Often cost and insurance coverage interfere with people obtaining the care that they need. The hope is that the Affordable Care Act will lessen this barrier to care. However, for people with treatment resistant depression or other resistant illnesses, new treatments are needed. Additionally, a new incentive must be implemented to encourage pharmaceutical companies to produce medications that may not be profitable but are in fact needed.
According to 2010 government statistics 60 percent of Americans with mental illness did not get treatment during the preceding year. The reasons that were stated included concerns about being able to pay for it, uncertainty as to where they should find treatment and concern that others would find out about getting treatment.
For people with other chronic illnesses, depression may creep up without warning. As Marie Ennis-O’Connor eloquently states,
“Like cancer, depression is a complicated illness and not easily labelled; not that this fact will stop people who have no experience of the illness making ill-informed and misguided comments. There is still a lot of misunderstanding about the nature of depression as evidenced by those commentators who express surprise that someone who “had it all” would throw it all away. The English actor Stephen Fry, himself no stranger to depression, has spoken about how it isn’t a straightforward response to a bad situation: “depression just is, like the weather”.

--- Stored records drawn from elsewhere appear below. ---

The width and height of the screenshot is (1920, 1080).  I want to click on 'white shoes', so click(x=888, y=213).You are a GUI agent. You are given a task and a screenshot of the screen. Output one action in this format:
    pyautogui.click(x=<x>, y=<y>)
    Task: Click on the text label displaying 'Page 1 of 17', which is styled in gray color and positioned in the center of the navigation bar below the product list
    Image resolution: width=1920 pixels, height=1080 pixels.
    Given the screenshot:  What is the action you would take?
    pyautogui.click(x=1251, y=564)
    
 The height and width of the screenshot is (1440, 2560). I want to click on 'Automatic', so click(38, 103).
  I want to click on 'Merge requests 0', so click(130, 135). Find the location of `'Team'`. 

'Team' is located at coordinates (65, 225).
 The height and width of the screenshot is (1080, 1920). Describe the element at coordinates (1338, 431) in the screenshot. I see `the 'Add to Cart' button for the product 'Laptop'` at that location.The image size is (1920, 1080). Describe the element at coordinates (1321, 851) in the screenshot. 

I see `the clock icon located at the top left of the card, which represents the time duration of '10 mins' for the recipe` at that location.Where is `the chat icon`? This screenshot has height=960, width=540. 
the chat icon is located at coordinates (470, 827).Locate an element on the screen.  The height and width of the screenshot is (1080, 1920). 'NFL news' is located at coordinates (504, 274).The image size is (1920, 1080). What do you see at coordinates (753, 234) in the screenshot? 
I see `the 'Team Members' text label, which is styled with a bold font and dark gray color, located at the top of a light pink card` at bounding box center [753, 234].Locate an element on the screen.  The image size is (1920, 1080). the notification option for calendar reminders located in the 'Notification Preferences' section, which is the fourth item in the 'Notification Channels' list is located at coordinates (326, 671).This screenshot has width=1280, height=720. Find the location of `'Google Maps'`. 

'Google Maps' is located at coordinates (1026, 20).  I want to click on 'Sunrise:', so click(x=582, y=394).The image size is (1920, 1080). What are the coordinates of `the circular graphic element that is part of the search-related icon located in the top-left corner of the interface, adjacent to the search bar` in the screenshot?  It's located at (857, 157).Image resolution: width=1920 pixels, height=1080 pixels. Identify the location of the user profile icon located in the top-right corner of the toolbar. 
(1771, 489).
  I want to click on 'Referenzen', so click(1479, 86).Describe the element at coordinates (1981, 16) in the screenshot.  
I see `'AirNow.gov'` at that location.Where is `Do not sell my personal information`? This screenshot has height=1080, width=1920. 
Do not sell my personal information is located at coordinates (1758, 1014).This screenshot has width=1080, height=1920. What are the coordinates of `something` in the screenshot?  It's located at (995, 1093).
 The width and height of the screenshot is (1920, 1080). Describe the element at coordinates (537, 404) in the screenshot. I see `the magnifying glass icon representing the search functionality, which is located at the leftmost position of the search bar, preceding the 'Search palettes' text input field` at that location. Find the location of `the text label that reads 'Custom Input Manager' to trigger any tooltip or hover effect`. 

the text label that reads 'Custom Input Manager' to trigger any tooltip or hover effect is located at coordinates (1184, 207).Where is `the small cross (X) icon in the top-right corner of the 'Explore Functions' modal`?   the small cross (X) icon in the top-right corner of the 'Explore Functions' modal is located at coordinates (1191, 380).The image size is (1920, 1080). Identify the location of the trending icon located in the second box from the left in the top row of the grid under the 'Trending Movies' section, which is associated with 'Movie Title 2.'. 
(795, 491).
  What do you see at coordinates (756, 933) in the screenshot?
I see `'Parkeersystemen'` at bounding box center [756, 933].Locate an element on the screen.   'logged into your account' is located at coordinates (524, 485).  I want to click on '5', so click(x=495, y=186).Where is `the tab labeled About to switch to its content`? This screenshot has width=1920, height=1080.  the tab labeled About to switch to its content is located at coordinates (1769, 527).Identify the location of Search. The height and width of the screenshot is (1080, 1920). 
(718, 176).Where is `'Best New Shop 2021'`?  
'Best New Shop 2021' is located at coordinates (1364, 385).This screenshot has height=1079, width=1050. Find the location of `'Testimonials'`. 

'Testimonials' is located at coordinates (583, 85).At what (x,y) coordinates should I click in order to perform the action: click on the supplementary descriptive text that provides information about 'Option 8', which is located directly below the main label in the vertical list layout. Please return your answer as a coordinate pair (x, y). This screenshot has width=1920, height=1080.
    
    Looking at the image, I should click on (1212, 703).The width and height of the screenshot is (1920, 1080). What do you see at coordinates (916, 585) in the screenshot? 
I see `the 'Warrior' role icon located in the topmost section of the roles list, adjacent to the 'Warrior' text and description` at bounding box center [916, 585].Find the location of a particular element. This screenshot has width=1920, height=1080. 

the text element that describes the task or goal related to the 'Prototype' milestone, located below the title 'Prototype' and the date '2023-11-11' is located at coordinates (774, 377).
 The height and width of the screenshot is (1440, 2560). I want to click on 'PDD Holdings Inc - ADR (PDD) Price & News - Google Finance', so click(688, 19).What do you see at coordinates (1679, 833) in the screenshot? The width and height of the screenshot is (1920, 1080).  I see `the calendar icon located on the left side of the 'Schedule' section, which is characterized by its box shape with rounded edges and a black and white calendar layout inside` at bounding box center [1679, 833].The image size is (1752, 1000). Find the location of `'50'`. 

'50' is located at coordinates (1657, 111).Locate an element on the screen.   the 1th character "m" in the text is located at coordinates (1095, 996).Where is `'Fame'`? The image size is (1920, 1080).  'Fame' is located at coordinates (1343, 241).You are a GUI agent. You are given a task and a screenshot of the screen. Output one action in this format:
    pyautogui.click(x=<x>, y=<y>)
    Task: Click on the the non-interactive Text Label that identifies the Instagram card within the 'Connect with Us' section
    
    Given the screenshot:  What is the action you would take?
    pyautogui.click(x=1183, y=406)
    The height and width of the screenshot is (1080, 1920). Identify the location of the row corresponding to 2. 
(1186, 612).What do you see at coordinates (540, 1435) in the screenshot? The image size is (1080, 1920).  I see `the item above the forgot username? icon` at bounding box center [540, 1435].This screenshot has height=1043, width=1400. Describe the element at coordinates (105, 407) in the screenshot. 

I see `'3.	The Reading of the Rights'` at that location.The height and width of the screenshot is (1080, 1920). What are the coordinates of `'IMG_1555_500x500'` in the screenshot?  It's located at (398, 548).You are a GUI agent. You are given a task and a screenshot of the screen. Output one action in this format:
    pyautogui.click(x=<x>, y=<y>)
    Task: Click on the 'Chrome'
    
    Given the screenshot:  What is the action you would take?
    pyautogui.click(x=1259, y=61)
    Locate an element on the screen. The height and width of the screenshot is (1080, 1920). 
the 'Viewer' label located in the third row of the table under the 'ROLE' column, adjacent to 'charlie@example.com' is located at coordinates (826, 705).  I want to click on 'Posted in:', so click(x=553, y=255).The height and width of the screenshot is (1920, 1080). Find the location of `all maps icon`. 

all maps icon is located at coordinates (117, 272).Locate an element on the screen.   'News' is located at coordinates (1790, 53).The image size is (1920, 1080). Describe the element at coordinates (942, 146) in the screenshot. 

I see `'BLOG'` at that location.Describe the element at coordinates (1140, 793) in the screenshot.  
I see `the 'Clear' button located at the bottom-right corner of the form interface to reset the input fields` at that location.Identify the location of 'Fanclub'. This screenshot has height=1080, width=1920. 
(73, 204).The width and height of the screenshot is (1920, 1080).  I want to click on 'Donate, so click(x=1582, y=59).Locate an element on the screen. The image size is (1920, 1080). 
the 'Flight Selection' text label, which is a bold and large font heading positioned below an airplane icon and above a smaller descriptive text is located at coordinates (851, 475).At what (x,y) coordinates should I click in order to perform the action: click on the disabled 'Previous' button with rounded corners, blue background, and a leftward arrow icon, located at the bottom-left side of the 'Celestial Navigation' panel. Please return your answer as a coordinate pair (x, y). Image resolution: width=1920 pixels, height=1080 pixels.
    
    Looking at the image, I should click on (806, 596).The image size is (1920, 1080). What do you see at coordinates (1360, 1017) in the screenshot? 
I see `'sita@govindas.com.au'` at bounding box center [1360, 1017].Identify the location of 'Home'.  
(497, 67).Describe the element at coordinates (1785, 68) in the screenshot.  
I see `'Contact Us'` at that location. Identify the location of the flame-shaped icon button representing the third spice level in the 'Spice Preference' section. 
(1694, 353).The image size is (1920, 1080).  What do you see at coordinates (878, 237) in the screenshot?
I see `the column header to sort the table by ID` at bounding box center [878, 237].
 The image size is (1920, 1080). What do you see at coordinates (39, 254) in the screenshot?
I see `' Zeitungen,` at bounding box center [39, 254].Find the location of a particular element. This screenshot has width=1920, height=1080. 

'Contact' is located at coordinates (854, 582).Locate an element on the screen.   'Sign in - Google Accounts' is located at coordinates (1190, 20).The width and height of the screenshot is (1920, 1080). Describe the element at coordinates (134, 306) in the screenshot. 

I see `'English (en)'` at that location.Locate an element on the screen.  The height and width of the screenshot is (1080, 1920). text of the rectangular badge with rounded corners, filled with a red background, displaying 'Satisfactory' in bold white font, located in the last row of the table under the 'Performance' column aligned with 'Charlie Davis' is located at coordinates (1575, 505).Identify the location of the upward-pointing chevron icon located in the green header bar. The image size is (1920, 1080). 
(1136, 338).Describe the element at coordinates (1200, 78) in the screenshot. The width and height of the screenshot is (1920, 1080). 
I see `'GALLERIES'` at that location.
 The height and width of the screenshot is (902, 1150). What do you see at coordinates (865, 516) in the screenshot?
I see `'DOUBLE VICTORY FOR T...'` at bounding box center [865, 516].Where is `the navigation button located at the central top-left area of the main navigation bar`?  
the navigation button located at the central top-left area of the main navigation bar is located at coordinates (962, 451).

Depression arrives like a stealth bomber out of the blue for many cancer survivors – unexpected feelings of depression and loneliness can surprise us after treatment is finished. Cancer survivor Lara Huffman captures this so well on her latest blog:
“Depression hit me after cancer treatment, which caught me by surprise. I had never experienced depression before. For a long time, I kept thinking I could will myself out of the despair I felt. I couldn’t understand why I felt the way I did after treatment, like I just went through hell, so why couldn’t I escape it?”
End the Stigma
There are thousands of amazing individuals “living lives of quiet desperation.” According to the National Institute of Mental Health, 90%+ of those who die by suicide have a diagnosable mental illness. One out of five people are dealing with a mental illness in any given year… this means that EVERYBODY KNOWS SOMEBODY who is living with a mental illness!
Of the 20% living with a mental illness, many have not received any treatment largely due to the stigma.
Perhaps it is not correct to speculate on Williams’ decision to kill himself, but he did make that decision, and took the step that would arguably never be taken by someone in his right mind.
Was he in denial about having mental illness? Again, it is not correct to speculate. However, we do know that the stigma surrounding any discussion of mental health leads to people denying and hiding their experience. This is wrong! Sadly, the world has lost yet another wonderful, glowing life, someone who brought happiness to many.